Mystery solved

| NY Torch

Last week, an item was posted here about Governor Paterson’s somewhat puzzling announcement implying (seemingly) that his 2011-12 budget would result in a $1 billion surplus that he would use to finance a property tax circuit breaker.  “If the governor is saying that the four-year financial plan to be issued with his 2010-11 Executive Budget next week will make up for lost stimulus money, wipe out the entire projected gap and hold recurring spending a full $1 billion below recurring revenues in 2011-12, that’s really something to celebrate,” I wrote.
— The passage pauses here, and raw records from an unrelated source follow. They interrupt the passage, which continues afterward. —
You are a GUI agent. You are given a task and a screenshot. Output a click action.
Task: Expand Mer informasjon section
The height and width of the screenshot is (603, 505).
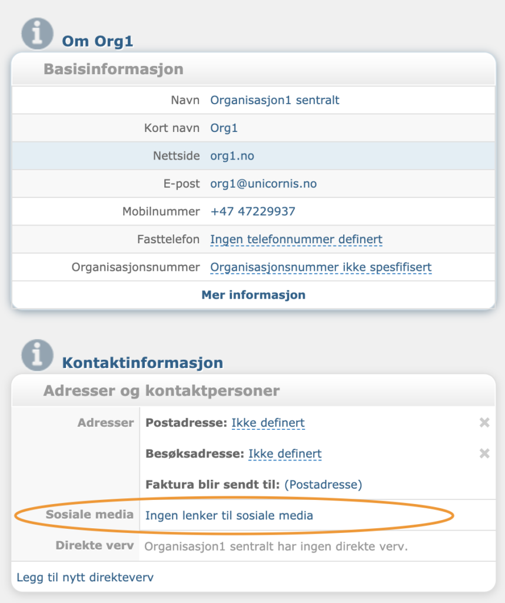click(254, 295)
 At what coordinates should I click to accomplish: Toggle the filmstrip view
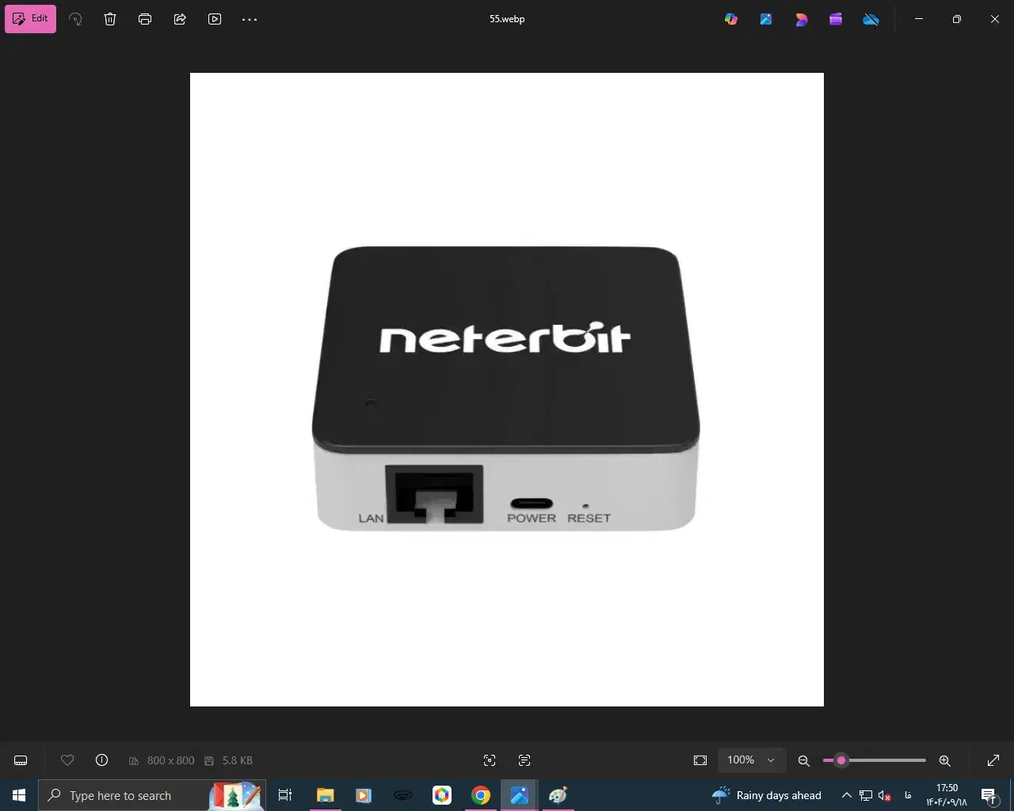[21, 760]
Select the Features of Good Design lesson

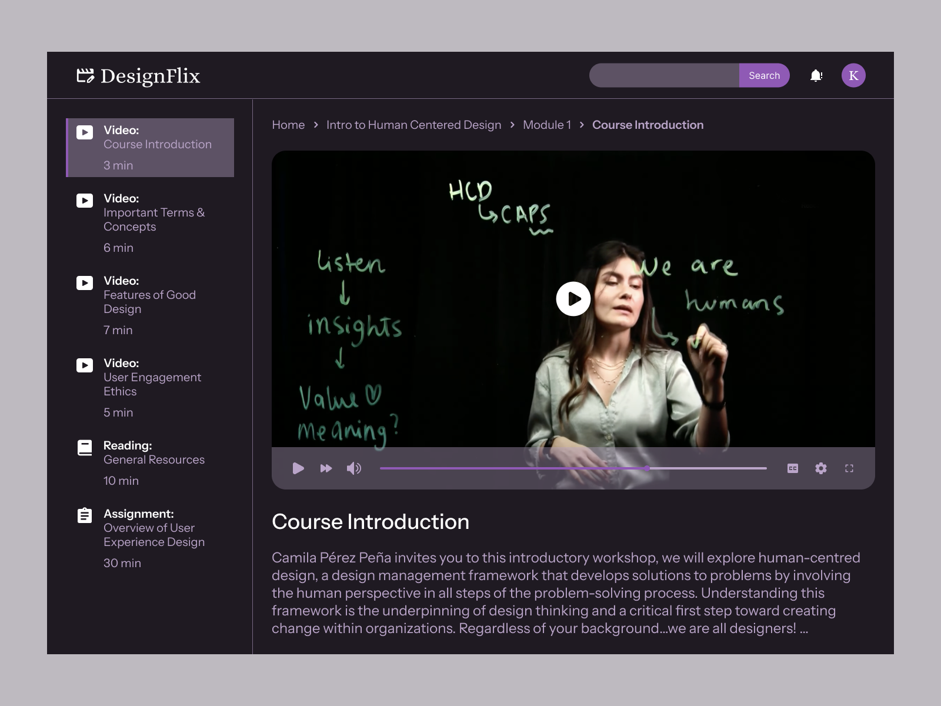pyautogui.click(x=149, y=302)
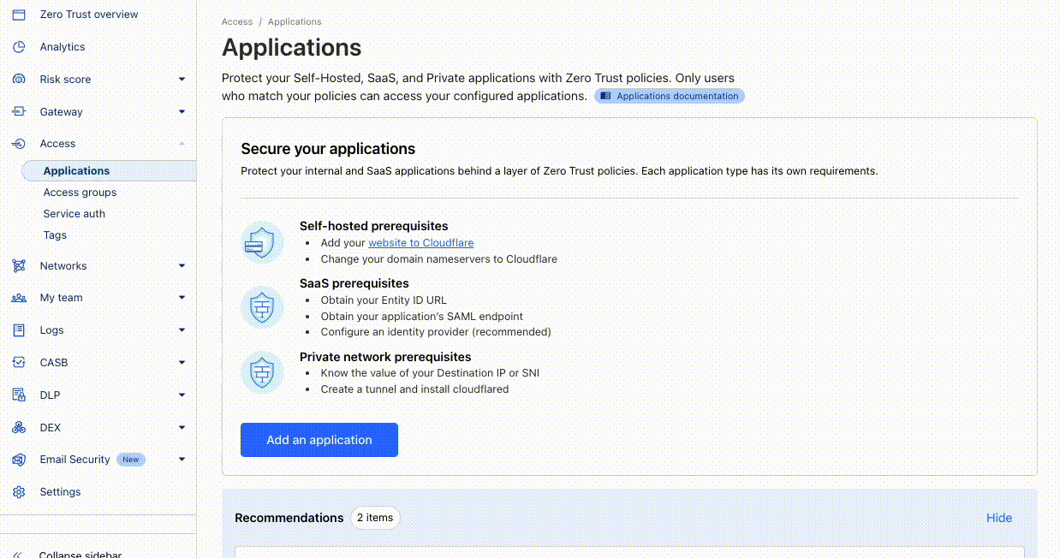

I should have read the fine print: Paterson’s original release said the surplus would be a product of his proposed tax cut “if enacted.”  Of course, the spending cap has not been enacted (not that it would make a difference).  And sure enough, the governor’s newly released 2010-11 Executive Budget does not, in fact, point to a surplus as soon as the year after next.  Quite the contrary: if enacted in its entirety, Paterson’s budget will leave the next governor facing a 2012-13 budget gap of $6.3 billion, which will grow to $10.5 billion in 2012-13 and $12.3 billion in 2013-14.

But the next governor, like the current one, will have the power to enforce a spending cap through use of the constitutional line-item veto.  Just in case Paterson is really interested in the concept.